- [What you have to do]: In the data below, begin at the line with "Viewport: 721px width, 405px" and stop after the line with "Instruction: Select the"; output those lines exactly and no pictures.

- [Input data]:
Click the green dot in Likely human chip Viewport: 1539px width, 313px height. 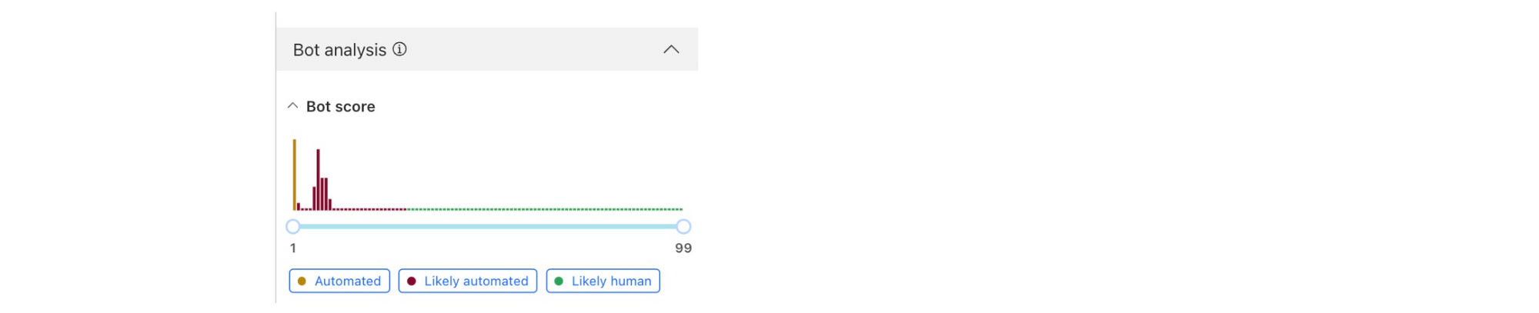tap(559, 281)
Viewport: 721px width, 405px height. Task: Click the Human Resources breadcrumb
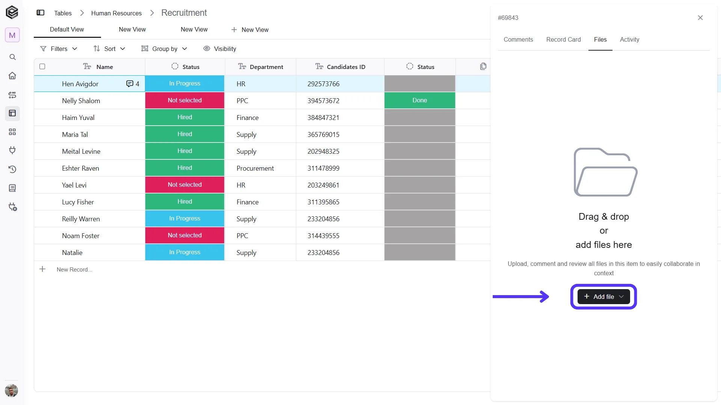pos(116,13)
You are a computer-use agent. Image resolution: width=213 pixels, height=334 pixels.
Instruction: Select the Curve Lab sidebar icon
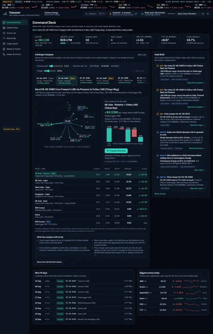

==

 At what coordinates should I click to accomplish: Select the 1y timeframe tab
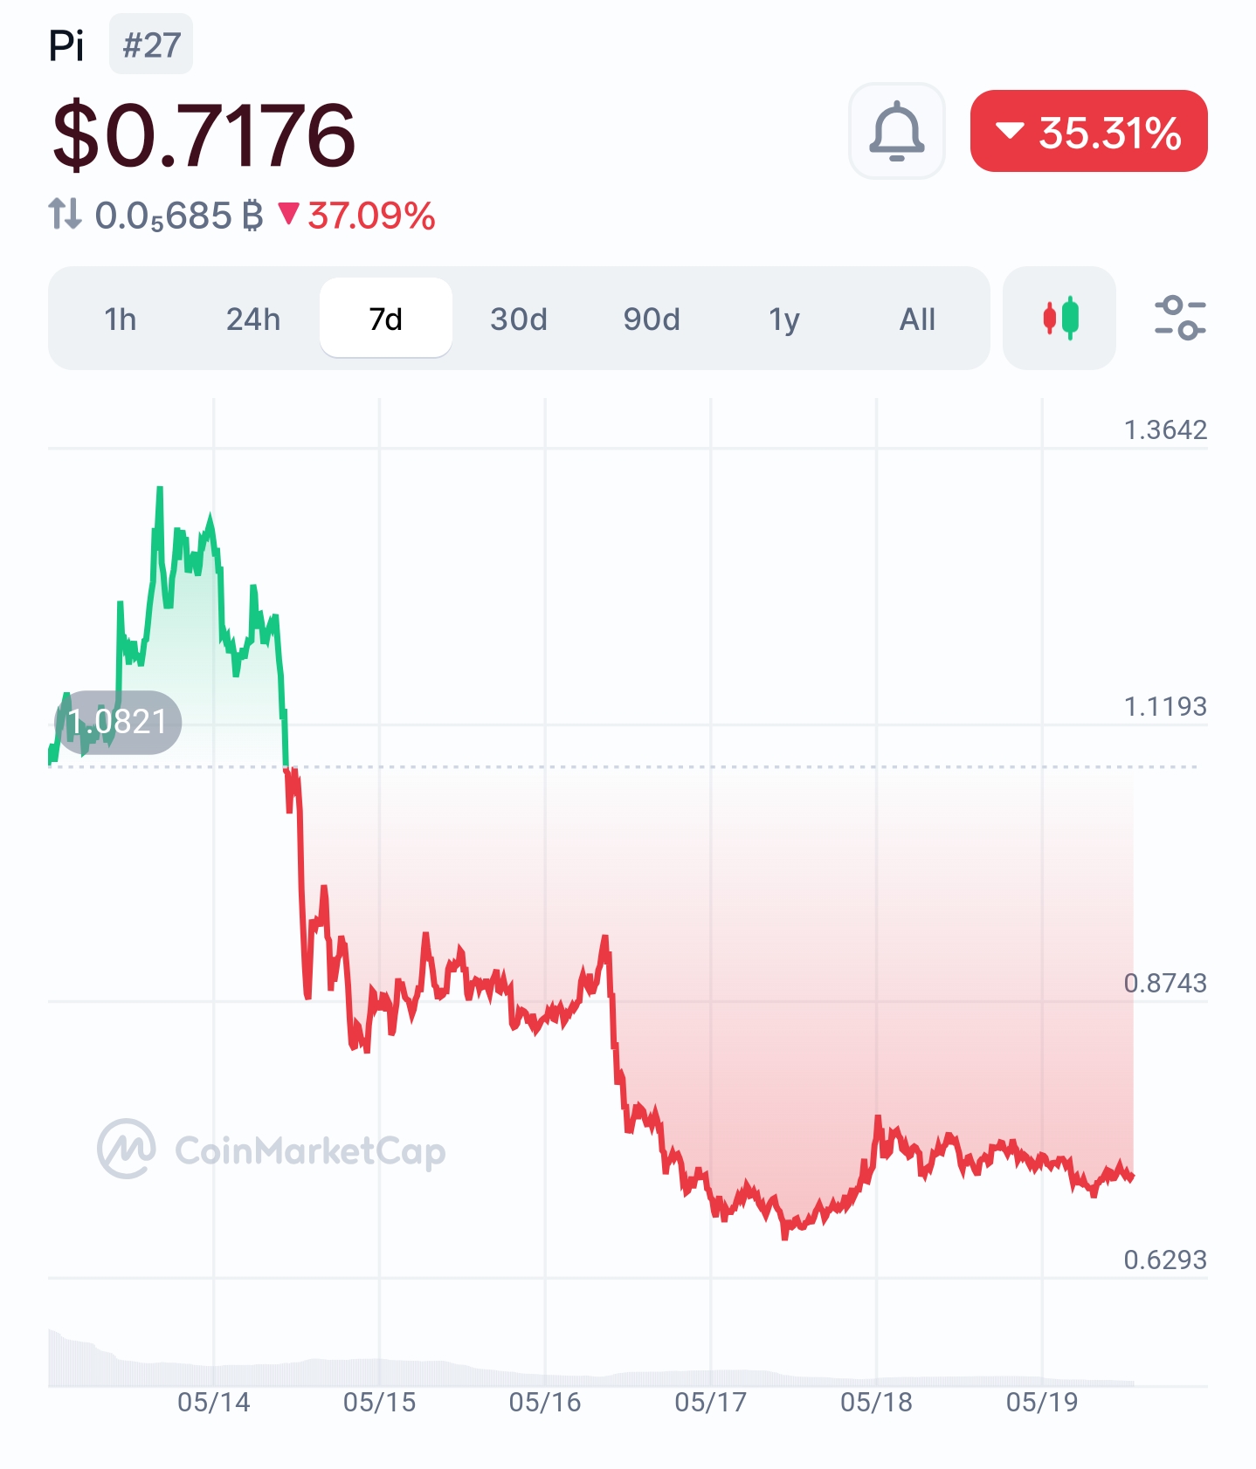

--

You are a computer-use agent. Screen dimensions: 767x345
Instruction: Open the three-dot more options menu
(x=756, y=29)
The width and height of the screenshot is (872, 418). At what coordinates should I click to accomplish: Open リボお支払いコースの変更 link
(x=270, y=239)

- [Result of this exercise]:
Viewport: 721px width, 405px height. Task: Click the Human Resources breadcrumb
pos(116,13)
You are a computer-use agent. Image resolution: width=213 pixels, height=334 pixels.
Instruction: Select the Curve Lab sidebar icon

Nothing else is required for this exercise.